CHARLOTTE, N.C. — Real estate agents across the state are navigating new rules that could reduce the cost of buying and selling a home.

These new rules come after the National Association of Realtors announced a $418 million settlement in March that will shift the industry’s traditional payment structure.


What You Need To Know

  • In March, the National Association of Realtors announced a $418 million settlement in lawsuits from home sellers over agent commissions 

  • Traditionally, sellers paid 5%-6% of an agent’s home selling and buying commission

  • Practices within the settlement are now in place, and the final approval hearing is scheduled to take place on Nov. 26

Traditionally, sellers paid 5%-6% of an agent’s home selling and buying commission in a fee that the National Association of Realtors says has always been negotiable.

Despite the shift in rules, real estate agents in North Carolina say the changes should not be unfamiliar to those buying and selling across the state.

“I like being able to help people, being able to take a situation that wasn't favorable for someone else and make their dreams a reality,” said Dylan Seace, a lead agent with High Performance Real Estate Advisors.

As Seace helps his clients buy and sell their dream home, he is also diving into what is considered a big change in the real estate industry that could affect the way a buyer’s agent gets paid.

“It's not just promised anymore from a listing agent, and so now it's more of a skill-based market where if you're an agent who can find a house in a timely manner, negotiate the best deal and make sure that all the terms work for both sides of the party, you're going to get higher compensation,” Seace said.

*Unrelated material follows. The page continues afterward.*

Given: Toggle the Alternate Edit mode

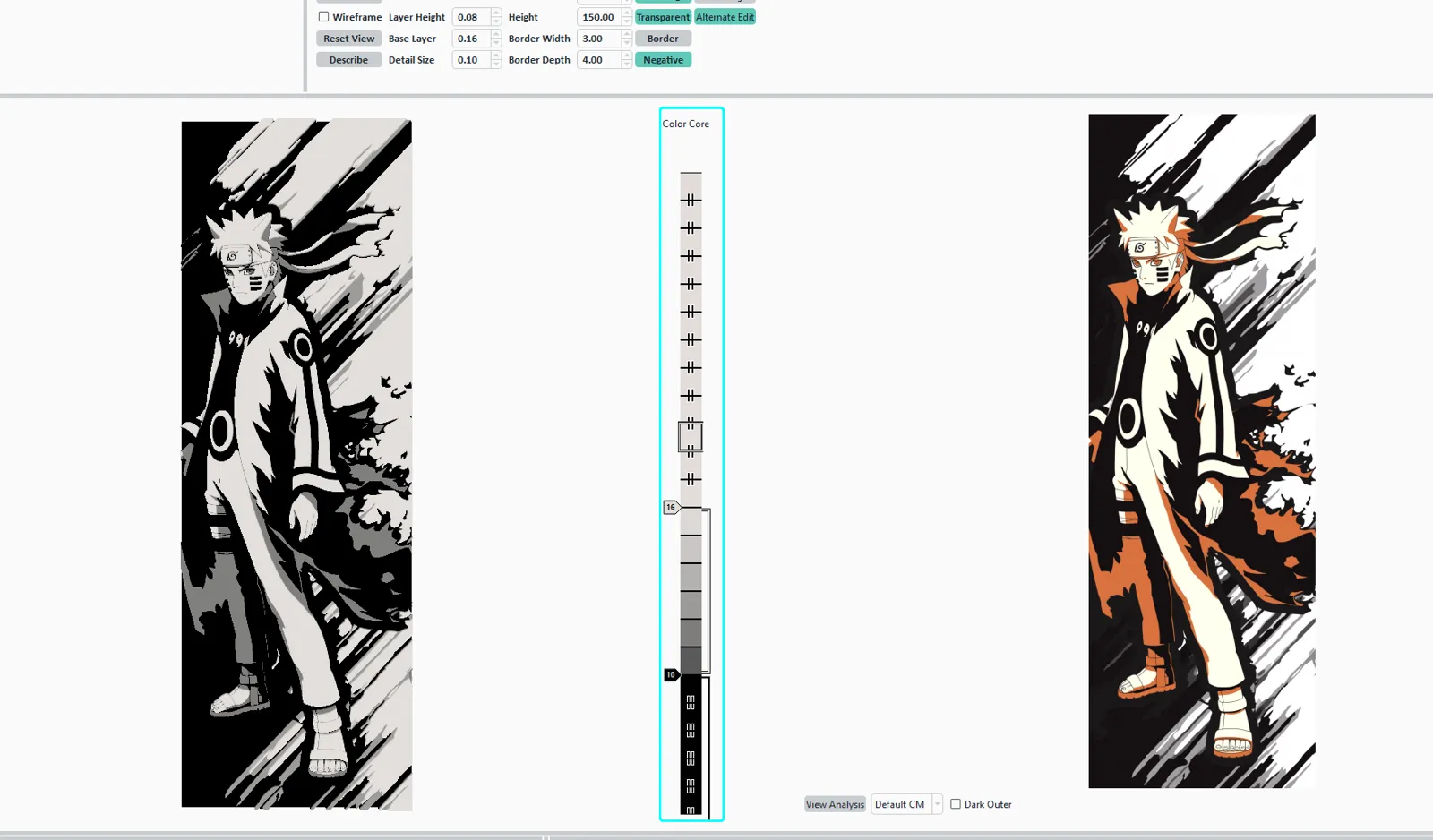Looking at the screenshot, I should point(725,17).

One of the new rules says an agent’s compensation can no longer be included on multiple listing services but can still be communicated elsewhere.

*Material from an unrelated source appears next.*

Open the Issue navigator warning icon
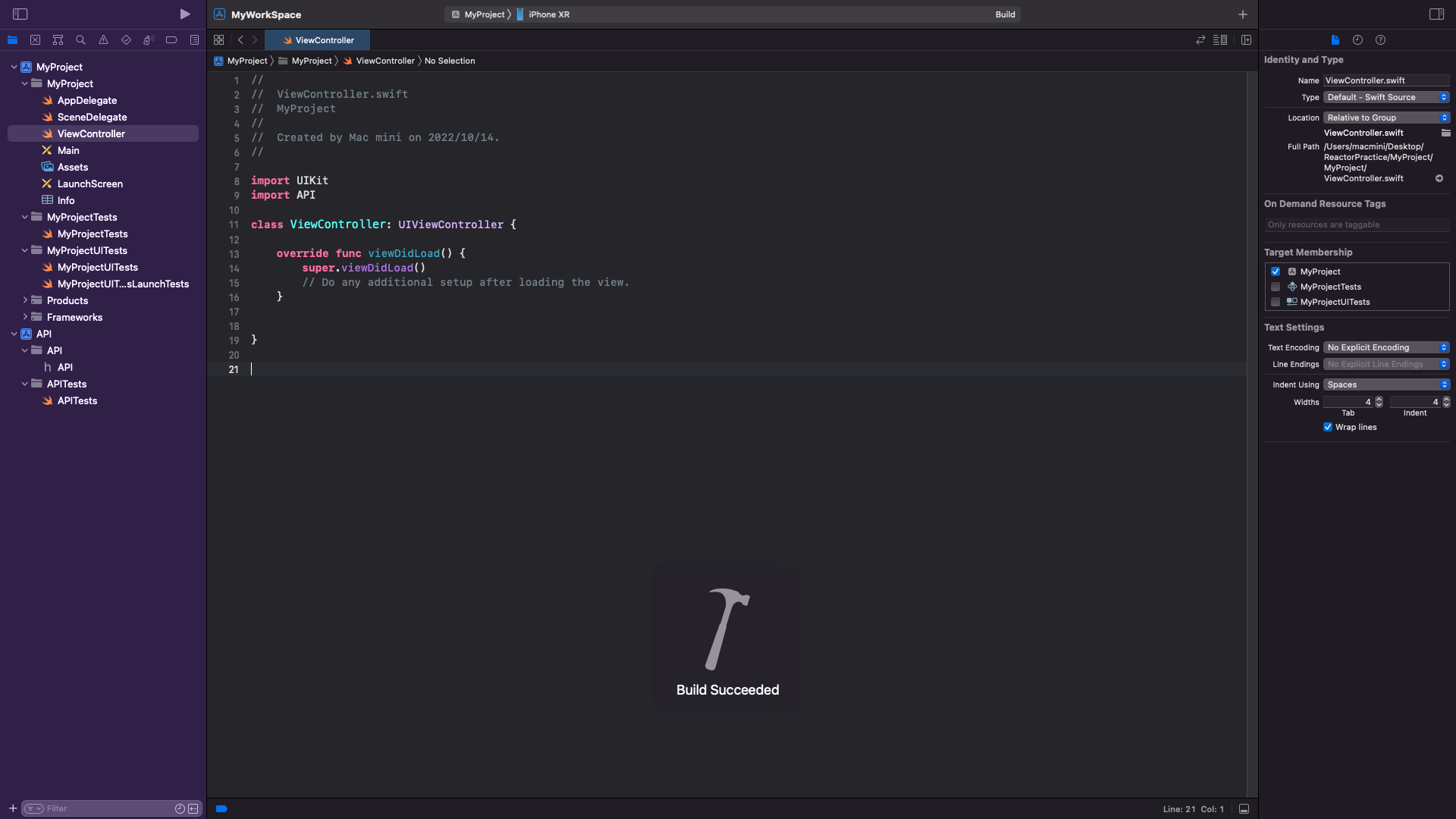 [103, 40]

“We’re not allowed to advertise it on the multiple listing service, which is where 90% of the serious buyers are looking with their agent, so they don't know if they're going to be getting paid, how they're going to be getting paid or what they're going to be getting paid,” Seace explained.

Agents working with a buyer will also have to enter into a written agreement before a house can be shown so buyers know they are picking up the bill if a seller chooses not to cover costs.

“Anybody who still wants to stay very competitive in this market nowadays, we're still seeing them offering a buyer's commission. It's just not called a commission anymore, it's called compensation. At the end of the day, it's going to come in more of negotiation factors, which is what we love, is sitting there negotiating,” Seace said.

Investment Bank, TD Cowen Insights predicts that real estate commissions will fall 25%-50% and open opportunities for other ways of selling real estate.

While practices from the settlement are now in place, the National Association for Realtors reports that the final approval hearing is scheduled to take place on Nov. 26.